While time under tension is often linked with muscle growth, anything beyond two minutes in a plank might be ineffective—or even counterproductive. “Enough is enough,” says Dan John, author of Can You Go? and contributor to Men’s Health. “It’s just a plank. More is not better.”

So what’s the sweet spot for plank duration? According to Kevin Carr, CFSC and co-founder of Movement As Medicine, beginners and seasoned exercisers alike should aim to hold a front plank for up to a minute—maximum. Going beyond that can cause form to break down and increase the risk of lower back pain. Plus, planks aren’t exactly functional in daily life, so holding them forever doesn't yield much real-world benefit.

Carr explains that the plank is excellent for building intra-abdominal pressure and strengthening the anterior core muscles like the obliques and rectus abdominis. But to reap those benefits, you need quality over quantity. If you’re doing it right—bracing your core, glutes, and spine—it’ll feel intense quickly, and you may not last more than 20 to 30 seconds at first.

Before attempting advanced variations, ensure your form is spot on. A passive, sagging plank isn’t doing your core any favors. Instead, actively engage the abs, glutes, and adductors, and keep breathing steadily to maintain full-body tension. If tension fades before your timer runs out, stop—good form matters more than reaching a time goal.

Once you’ve mastered the basic plank, it’s time to explore more dynamic challenges. Try these expert-recommended variations to activate different muscles and improve core control:

Plank Shoulder Taps: In a high plank, alternate tapping each shoulder with the opposite hand while keeping hips steady. Aim for 8–10 taps per arm.

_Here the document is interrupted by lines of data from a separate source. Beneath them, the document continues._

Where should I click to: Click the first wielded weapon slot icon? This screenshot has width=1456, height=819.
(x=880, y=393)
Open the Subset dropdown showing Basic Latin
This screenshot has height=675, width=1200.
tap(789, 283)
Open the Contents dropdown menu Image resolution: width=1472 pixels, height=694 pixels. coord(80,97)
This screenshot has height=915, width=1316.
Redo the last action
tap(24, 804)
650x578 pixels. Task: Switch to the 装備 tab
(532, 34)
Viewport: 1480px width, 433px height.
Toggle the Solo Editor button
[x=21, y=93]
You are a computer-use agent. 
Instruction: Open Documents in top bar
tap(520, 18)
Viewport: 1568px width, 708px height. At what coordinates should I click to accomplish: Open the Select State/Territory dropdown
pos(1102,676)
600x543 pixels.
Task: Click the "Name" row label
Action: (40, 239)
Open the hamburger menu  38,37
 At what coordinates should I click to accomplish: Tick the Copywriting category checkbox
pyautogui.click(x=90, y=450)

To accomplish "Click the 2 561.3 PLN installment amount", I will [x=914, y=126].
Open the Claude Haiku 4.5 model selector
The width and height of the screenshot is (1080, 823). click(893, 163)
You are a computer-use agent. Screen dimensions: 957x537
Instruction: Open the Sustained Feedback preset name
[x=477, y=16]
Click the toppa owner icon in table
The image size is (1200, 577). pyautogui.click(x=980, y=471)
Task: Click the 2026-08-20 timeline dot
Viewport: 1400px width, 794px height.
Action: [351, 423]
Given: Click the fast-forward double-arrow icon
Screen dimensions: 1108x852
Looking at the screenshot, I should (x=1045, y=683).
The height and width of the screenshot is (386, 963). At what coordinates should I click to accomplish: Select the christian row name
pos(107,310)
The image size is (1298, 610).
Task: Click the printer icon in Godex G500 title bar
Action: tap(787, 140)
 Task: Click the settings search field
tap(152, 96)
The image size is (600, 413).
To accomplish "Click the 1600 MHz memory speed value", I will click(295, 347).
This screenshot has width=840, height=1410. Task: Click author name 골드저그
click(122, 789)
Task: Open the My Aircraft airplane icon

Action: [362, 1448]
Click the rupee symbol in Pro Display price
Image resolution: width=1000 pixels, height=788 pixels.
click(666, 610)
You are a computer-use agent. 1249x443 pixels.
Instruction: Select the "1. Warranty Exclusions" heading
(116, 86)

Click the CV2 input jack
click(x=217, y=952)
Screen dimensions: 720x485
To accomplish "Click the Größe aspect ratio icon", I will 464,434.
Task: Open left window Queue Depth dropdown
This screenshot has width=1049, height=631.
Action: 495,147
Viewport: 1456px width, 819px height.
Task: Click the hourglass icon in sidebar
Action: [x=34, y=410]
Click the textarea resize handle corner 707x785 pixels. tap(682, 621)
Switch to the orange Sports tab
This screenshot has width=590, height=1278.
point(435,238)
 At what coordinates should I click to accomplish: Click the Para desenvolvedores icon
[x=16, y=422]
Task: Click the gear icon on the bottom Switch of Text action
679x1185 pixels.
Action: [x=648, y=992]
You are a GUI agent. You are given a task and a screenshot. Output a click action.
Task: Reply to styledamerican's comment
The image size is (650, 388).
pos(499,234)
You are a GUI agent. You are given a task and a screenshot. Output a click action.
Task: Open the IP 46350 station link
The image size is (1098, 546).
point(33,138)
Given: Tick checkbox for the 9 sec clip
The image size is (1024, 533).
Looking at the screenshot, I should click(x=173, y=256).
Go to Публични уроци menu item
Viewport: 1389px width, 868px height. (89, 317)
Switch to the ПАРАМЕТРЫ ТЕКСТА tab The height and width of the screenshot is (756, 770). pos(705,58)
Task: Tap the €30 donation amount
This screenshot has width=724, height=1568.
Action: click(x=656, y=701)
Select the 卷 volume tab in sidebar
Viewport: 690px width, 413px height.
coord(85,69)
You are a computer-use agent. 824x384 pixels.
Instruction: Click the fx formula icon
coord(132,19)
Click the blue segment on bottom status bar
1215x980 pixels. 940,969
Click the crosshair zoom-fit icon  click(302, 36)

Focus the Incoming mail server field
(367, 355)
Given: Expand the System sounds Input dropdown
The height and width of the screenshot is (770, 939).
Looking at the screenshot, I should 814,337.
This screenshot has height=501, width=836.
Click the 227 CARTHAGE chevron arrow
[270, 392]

Bear Plank: From all fours, lift your knees an inch off the ground and hold, engaging your core and lats. Start with 30-second holds.

Plank with Leg Lifts: In a forearm plank, lift one leg at a time a few inches off the floor without letting your hips rotate. Hold each lift for a second or two.

Ultimately, planks are a powerful tool when done correctly. Focus on proper alignment and controlled breathing to truly strengthen your core—and forget about holding on forever.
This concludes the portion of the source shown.